=== TEXTE SOURCE ===
Friday, April 6, 2007

La protection de la vie privée sur Internet


LE MONDE 05.04.07
On a coutume de dire "pour vivre heureux, vivons cachés". Si la vie était aussi simple... Aujourd'hui, nous confions nos informations personnelles à des tiers. Les téléphones mobiles peuvent nous localiser à quelques centaines de mètres près, les cartes de crédit enregistrent nos plats préférés, nos boutiques favorites et les hôtels dans lesquels nous nous rendons. Les moteurs de recherche mémorisent la date et l'objet de nos recherches.

Les entreprises portent donc la lourde responsabilité de traiter nos données personnelles avec le respect qu'elles méritent. Mais cela soulève aussi d'importantes questions pour les gouvernements, qui considèrent de plus en plus que les informations détenues par les entreprises sur leurs clients constituent une arme précieuse pour lutter contre le terrorisme.

A la suite du 11-Septembre et des horribles attentats de Madrid et de Londres, les gouvernements ont cherché dans l'ensemble à redéfinir l'équilibre entre la protection de la vie privée et les pouvoirs de la police en donnant plus de pouvoirs à cette dernière. Cela a suscité un vif débat sur la frontière entre la sécurité et la vie privée. Aux Etats-Unis, par exemple, le Patriot Act a facilité l'accès des autorités publiques aux données personnelles des citoyens pour accélérer les enquêtes sur les actes de terrorisme. Cette loi a été critiquée comme remettant en question les garde-fous établis de longue date afin de protéger les libertés individuelles.
===
● EXERCICE ÉCRIT 1:
Dupliquez sans la moindre modification les lignes des enregistrements, depuis la ligne qui contient "Navigate to Find a program breadcrumb" jusqu'à la ligne qui contient "will (46, 96).", ces deux lignes incluses.
L'article et les enregistrements proviennent de sources distinctes.
=== DONNÉES DE TRAVAIL ===
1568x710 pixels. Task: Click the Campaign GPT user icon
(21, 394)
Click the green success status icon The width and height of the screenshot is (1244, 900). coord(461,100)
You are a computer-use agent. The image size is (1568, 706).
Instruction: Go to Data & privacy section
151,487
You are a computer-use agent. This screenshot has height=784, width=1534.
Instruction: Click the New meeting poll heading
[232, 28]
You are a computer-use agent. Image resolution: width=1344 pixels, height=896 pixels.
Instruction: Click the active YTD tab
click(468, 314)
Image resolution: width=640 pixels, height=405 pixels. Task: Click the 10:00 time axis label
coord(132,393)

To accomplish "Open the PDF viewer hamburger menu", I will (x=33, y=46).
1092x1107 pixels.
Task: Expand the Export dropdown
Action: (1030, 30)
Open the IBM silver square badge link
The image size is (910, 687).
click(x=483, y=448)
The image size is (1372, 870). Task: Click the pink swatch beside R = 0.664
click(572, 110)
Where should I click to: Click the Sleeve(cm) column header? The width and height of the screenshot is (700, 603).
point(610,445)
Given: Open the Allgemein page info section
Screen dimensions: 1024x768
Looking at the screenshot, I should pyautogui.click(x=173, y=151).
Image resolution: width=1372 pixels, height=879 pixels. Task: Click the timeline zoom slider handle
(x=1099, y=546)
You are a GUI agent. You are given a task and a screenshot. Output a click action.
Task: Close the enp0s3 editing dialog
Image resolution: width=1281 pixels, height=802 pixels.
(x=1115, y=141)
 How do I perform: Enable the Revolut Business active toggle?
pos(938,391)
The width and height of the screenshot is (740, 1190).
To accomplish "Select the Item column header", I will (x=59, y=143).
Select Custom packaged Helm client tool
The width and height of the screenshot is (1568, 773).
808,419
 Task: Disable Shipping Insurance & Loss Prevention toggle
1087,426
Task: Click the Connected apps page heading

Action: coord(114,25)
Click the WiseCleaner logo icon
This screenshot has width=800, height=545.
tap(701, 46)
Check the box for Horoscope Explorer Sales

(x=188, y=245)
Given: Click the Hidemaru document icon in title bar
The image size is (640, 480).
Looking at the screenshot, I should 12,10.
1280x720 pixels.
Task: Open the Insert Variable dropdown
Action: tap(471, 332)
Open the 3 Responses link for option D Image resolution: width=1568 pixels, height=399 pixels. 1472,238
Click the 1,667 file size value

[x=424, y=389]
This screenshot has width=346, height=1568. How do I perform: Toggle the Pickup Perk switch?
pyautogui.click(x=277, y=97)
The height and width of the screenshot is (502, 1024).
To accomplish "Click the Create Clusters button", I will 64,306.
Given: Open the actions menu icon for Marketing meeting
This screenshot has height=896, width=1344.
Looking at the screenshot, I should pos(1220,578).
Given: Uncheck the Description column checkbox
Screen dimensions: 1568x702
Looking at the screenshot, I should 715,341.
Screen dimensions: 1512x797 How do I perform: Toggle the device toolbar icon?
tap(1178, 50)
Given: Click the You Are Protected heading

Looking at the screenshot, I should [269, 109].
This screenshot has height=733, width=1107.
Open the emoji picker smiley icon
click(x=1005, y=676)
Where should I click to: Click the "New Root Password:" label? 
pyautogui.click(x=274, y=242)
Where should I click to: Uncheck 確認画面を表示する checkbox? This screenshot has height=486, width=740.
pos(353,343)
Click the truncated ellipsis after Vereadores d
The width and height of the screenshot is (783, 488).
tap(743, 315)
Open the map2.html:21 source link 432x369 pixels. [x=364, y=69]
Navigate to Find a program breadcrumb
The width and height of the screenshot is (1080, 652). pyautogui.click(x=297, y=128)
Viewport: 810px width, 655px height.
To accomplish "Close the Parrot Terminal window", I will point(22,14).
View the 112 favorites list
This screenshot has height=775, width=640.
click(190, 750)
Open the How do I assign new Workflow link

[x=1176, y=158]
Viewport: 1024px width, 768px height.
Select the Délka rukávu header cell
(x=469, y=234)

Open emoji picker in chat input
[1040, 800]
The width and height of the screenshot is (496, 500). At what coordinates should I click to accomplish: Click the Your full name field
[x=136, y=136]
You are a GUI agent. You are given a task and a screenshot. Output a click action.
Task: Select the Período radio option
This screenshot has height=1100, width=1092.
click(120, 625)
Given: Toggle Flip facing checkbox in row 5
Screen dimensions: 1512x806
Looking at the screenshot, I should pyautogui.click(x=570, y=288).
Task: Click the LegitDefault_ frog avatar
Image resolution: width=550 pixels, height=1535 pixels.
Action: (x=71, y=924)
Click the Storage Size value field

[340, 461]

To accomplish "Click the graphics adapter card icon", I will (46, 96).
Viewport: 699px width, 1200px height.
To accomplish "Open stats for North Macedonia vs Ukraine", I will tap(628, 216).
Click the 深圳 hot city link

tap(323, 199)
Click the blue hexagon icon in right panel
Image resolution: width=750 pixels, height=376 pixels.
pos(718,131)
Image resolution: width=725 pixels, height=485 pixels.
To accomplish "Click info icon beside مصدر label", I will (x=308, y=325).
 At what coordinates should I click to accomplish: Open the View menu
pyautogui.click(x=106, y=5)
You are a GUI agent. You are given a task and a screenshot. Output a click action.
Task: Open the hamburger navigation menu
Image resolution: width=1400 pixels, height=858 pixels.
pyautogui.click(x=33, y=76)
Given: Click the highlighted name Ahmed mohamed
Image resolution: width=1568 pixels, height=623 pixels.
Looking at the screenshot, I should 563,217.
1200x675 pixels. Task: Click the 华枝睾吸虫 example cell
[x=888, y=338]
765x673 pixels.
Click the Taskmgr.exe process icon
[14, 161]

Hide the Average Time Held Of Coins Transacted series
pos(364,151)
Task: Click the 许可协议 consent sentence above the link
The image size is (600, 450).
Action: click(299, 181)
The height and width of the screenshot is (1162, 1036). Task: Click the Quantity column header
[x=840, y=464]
===
● EXERCICE ÉCRIT 2:
Énumérez les trois moyens techniques que l'article sur la protection de la vie privée sur Internet présente comme conservant nos informations personnelles.

● RÉPONSE RÉDIGÉE 1:
Navigate to Find a program breadcrumb
The width and height of the screenshot is (1080, 652). pyautogui.click(x=297, y=128)
Viewport: 810px width, 655px height.
To accomplish "Close the Parrot Terminal window", I will point(22,14).
View the 112 favorites list
This screenshot has height=775, width=640.
click(190, 750)
Open the How do I assign new Workflow link

[x=1176, y=158]
Viewport: 1024px width, 768px height.
Select the Délka rukávu header cell
(x=469, y=234)

Open emoji picker in chat input
[1040, 800]
The width and height of the screenshot is (496, 500). At what coordinates should I click to accomplish: Click the Your full name field
[x=136, y=136]
You are a GUI agent. You are given a task and a screenshot. Output a click action.
Task: Select the Período radio option
This screenshot has height=1100, width=1092.
click(120, 625)
Given: Toggle Flip facing checkbox in row 5
Screen dimensions: 1512x806
Looking at the screenshot, I should pyautogui.click(x=570, y=288).
Task: Click the LegitDefault_ frog avatar
Image resolution: width=550 pixels, height=1535 pixels.
Action: (x=71, y=924)
Click the Storage Size value field

[340, 461]

To accomplish "Click the graphics adapter card icon", I will (46, 96).

● RÉPONSE RÉDIGÉE 2:
Les téléphones mobiles, les cartes de crédit et les moteurs de recherche.